A CNN Brasil entrou em contato com o DCE (Diretório Central dos Estudantes) e outros movimentos ligados à USP, mas não obteve retorno até o momento. O espaço segue aberto.
Relembre a desocupação da reitoria
Na quinta-feira (7), alunos da USP ocuparam a reitoria da Universidade, localizada no campus do Butantã, na zona Oeste de São Paulo.
Durante o fim de semana, os estudantes realizaram assembleias e manifestações que têm como objetivo reivindicar melhores condições na permanência estudantil, como no restaurante universitário, onde houve uma série de denúncias de bichos misturados na comida, aumento das bolsas de auxílio para alunos de baixa renda, além da revisão de programas de pós graduação.
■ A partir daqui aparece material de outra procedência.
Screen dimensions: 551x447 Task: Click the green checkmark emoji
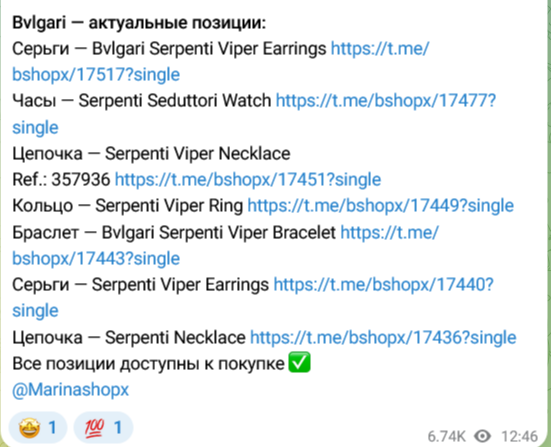(x=299, y=362)
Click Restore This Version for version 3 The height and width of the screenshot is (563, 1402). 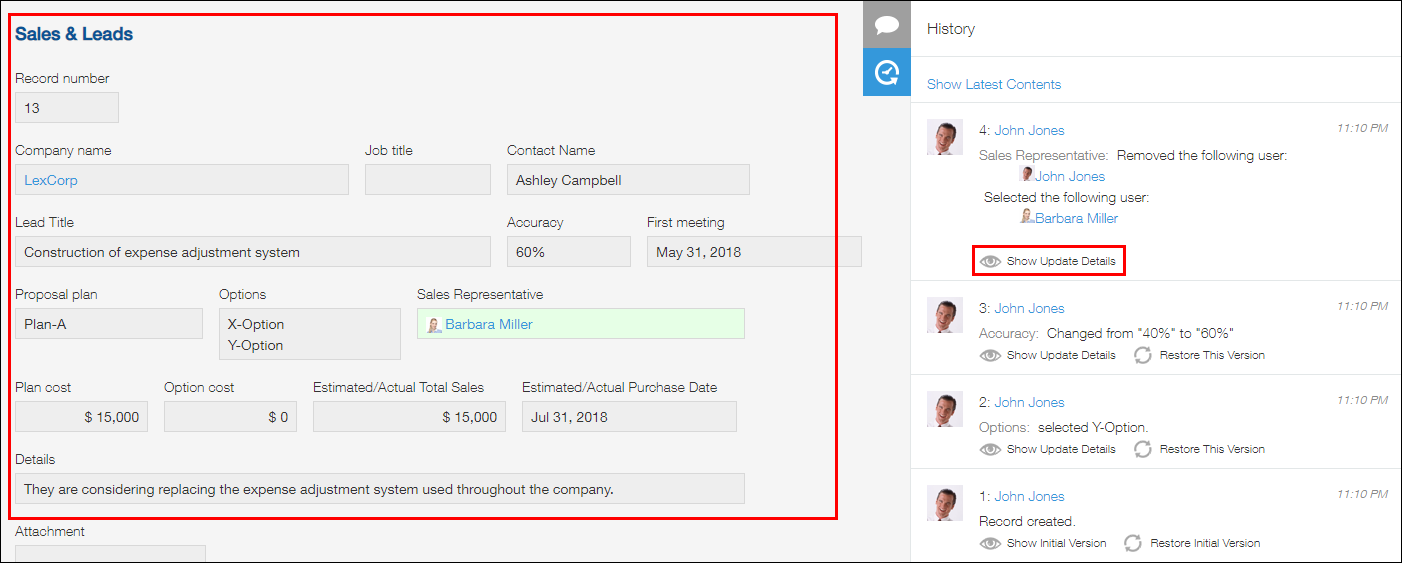click(1212, 355)
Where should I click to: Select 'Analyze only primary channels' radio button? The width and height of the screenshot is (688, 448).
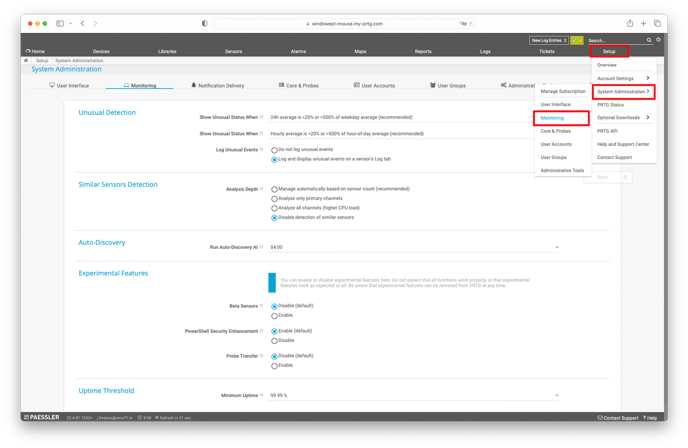point(275,198)
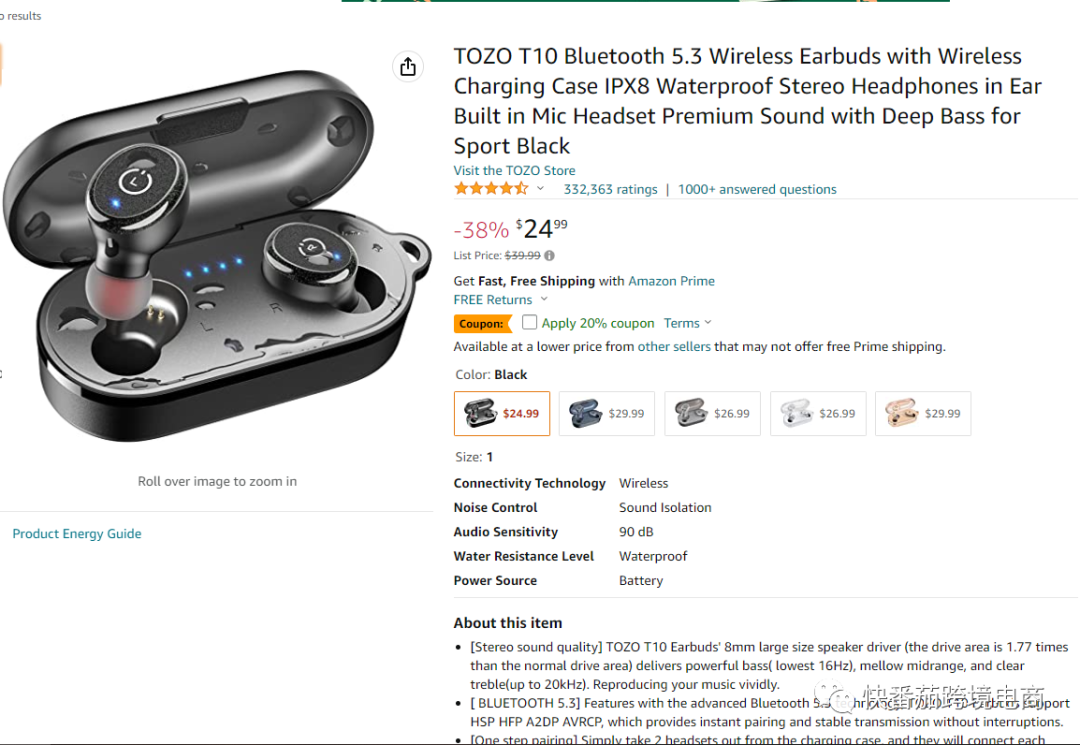The width and height of the screenshot is (1080, 745).
Task: Open the Amazon Prime link
Action: coord(671,281)
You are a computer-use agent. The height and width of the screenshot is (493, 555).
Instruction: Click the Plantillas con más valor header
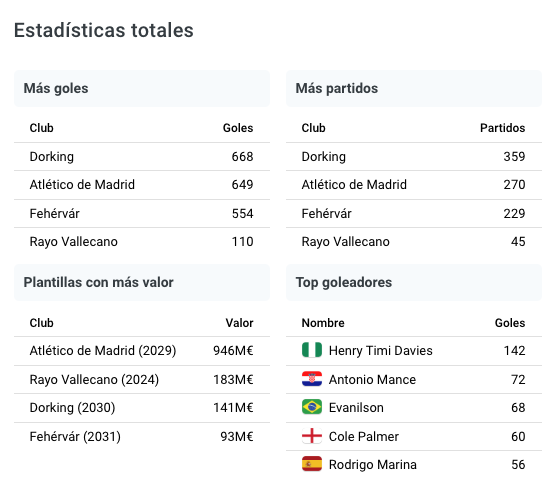[x=142, y=282]
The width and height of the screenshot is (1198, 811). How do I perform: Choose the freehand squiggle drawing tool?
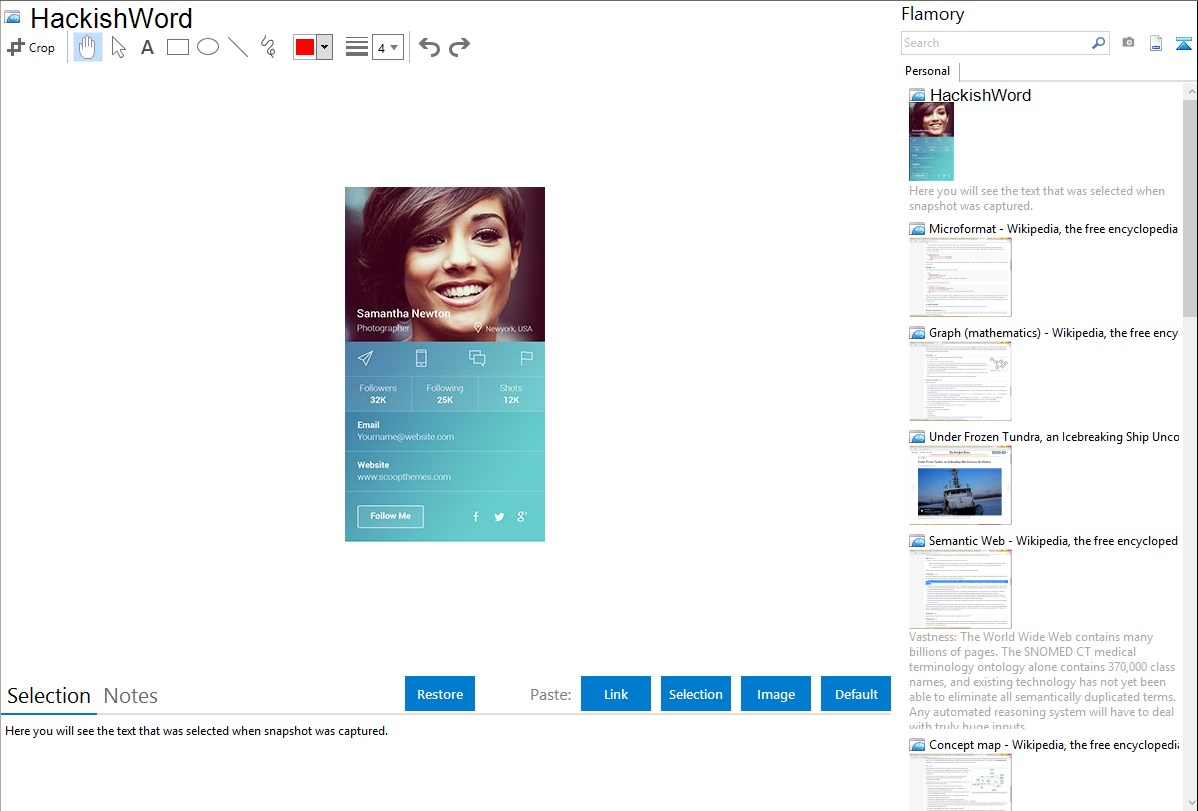coord(268,47)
A Polícia Militar, no entanto, iniciou um processo de desocupação do prédio na madrugada de domingo (11). Segundo estudantes que estavam no local, houve violência na abordagem policial, que utilizou bombas de efeito moral e gás lacrimogênio, além de spray de pimenta e cassetetes para retirar os jovens da reitoria.
Veja os vídeos abaixo:
A reitoria ainda publicou uma nota sobre a ação de domingo, informando que havia solicitado protocolos de proteção do patrimônio à SSP-SP (Secretaria de Segurança Pública do Estado de São Paulo), mas que não foi informada sobre a desocupação realizada pela Tropa de Choque no domingo.
A USP também repudiou qualquer violência que atrapalhe o diálogo e “a convivência democrática como forma de avanço de pautas”.
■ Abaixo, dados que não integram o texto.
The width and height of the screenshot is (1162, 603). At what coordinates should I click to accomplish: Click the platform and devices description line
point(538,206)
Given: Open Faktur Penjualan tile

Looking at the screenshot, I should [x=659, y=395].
Em nota enviada ainda no domingo, a SSP-SP (Secretaria de Segurança Pública do Estado de São Paulo) disse que realizou uma vistoria do local e que as “eventuais denúncias de excesso serão rigorosamente apuradas”.
Início da greve
Há exatamente um mês, a mobilização, liderada pelo DCE da USP, começou em apoio aos servidores que se manifestavam contra uma gratificação anunciada pela reitoria apenas para professores.
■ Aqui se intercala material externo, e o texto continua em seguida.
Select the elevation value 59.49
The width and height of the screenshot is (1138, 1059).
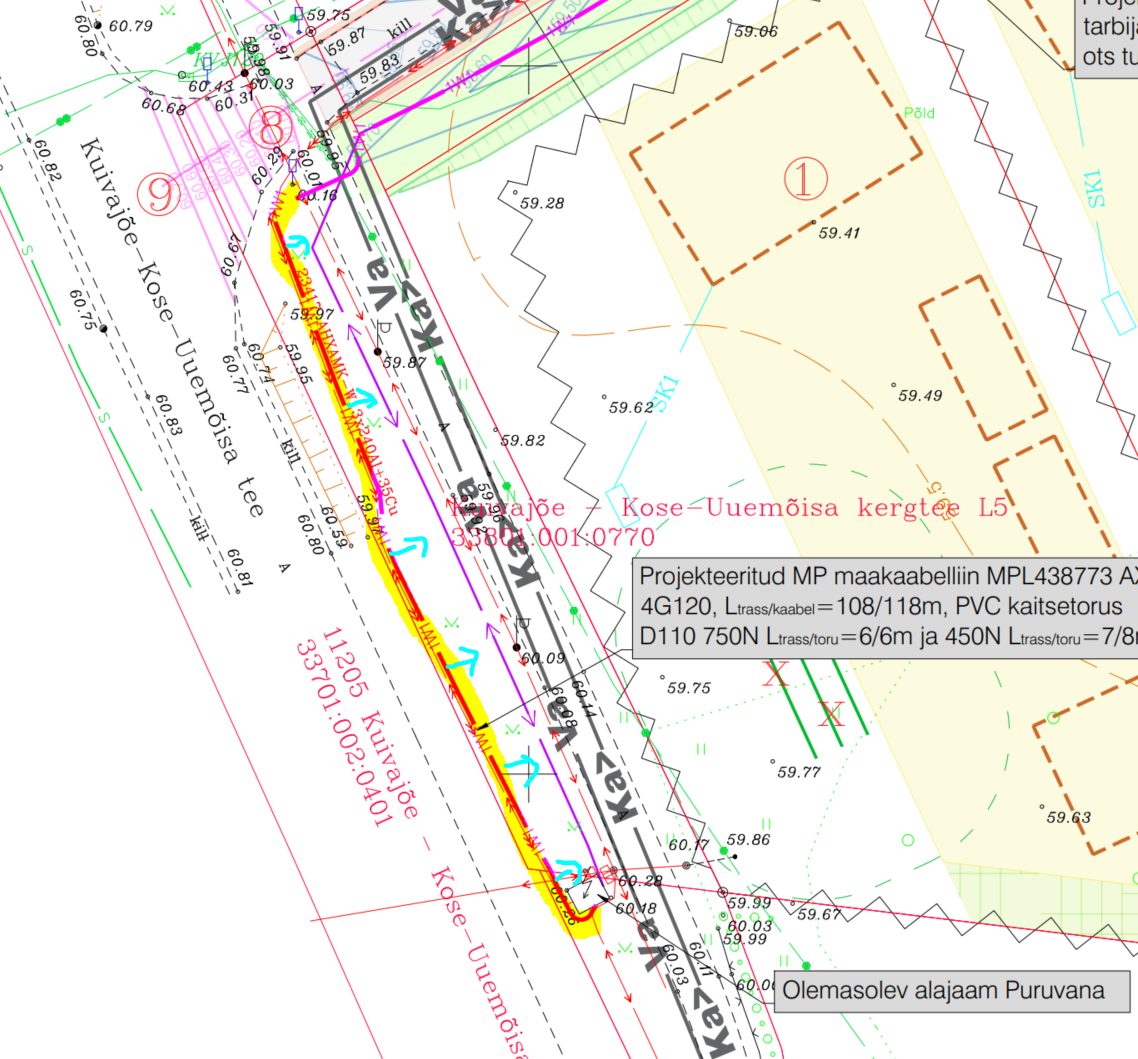tap(919, 396)
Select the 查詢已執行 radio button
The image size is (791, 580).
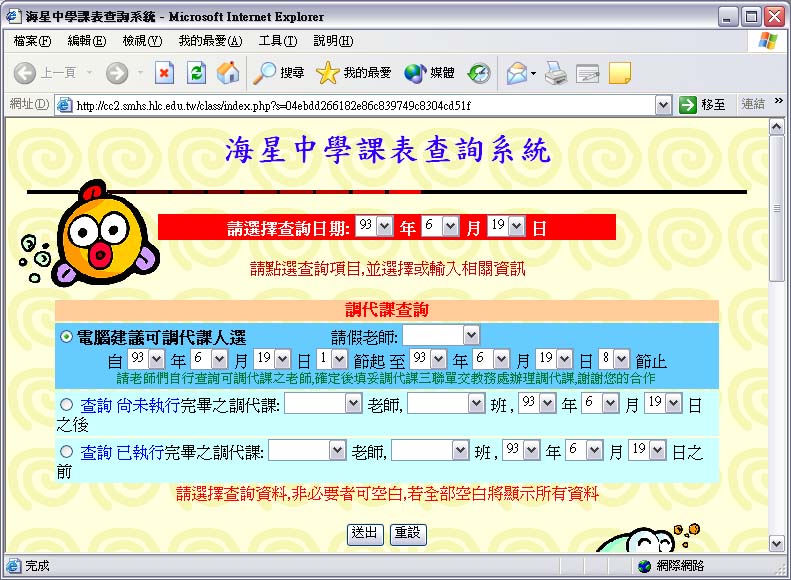coord(67,452)
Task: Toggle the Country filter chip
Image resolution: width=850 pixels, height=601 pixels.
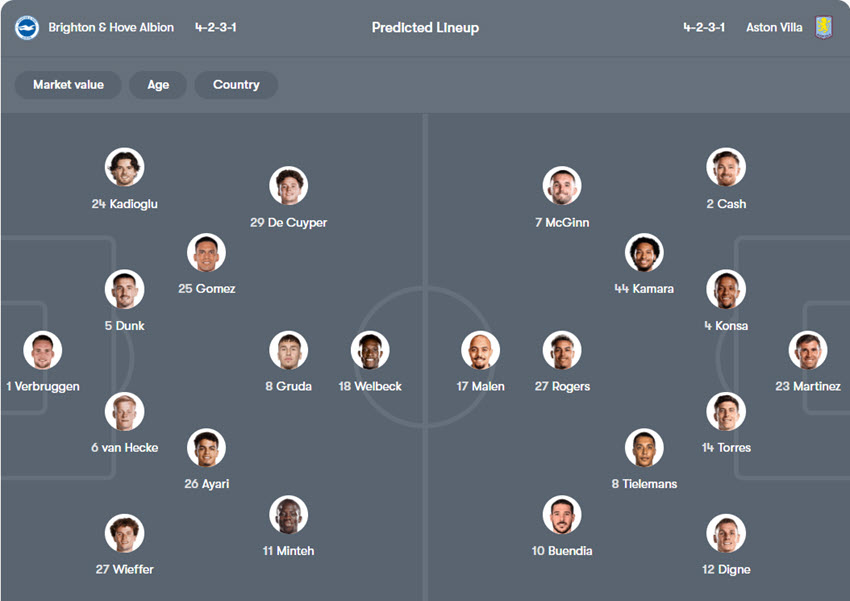Action: click(236, 85)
Cerca de 150 alunos se revezaram em diferentes turnos durante a greve, com divisão de tarefas, agenda cultural e limpeza do espaço. A reitoria, no entanto, descartou novas rodadas de negociação.
Após pressão, os servidores conseguiram avanços salariais e encerraram a paralisação. Por outro lado, os estudantes decidiram manter a grave em favor às próprias reinvindicações.
A principal demanda é o reajuste do Programa de Apoio à Permanência e Formação Estudantil (PAPFE), que atualmente oferece benefícios entre R$ 335 para estudantes residentes em moradia estudantil e R$ 885 para auxílio integral.
A USP propôs um reajuste baseado no índice IPC-FIPE. Dessa forma, o auxílio integral passaria para R$ 912 mensais, enquanto o auxílio parcial para estudantes com moradia subiria para R$ 340. A proposta, no entanto, é considerada insuficiente pelos estudantes, que defendem um reajuste para R$ 1.804, valor equivalente ao salário mínimo paulista. A administração da Universidade resistiu às propostas dos grevistas.
Entre outros pontos, os estudantes criticam questões estruturais da universidade, como a gestão do restaurante universitário, conhecido como “bandejão”, a moradia estudantil e a situação do Hospital Universitário (HU), que, segundo manifestantes, perdeu cerca de 30% de seu quadro de funcionários na última década.
Veja nota da USP na íntegra:
“Tendo como princípio que o diálogo e a convivência pacífica são condições essenciais para a vida universitária, a Reitoria instituiu a Comissão de Moderação e Diálogo Institucional, com o objetivo de promover a abertura de um novo ciclo de interlocução com a representação estudantil.
Nesta nova etapa, profissionais com experiência em mediação e resolução de conflitos apoiarão a interlocução entre a representação discente e membros da gestão universitária na construção de novos caminhos de entendimento e na busca de soluções para os pontos apresentados pelos estudantes.
A primeira reunião da Comissão será agendada com a brevidade necessária para dar encaminhamento aos pontos de pauta já apresentados, com vistas a poder avançar em sua implementação.
A Universidade reafirma que o processo exige compromisso mútuo, diálogo construtivo e reconhecimento dos limites institucionais, administrativos e orçamentários que envolvem determinadas demandas.”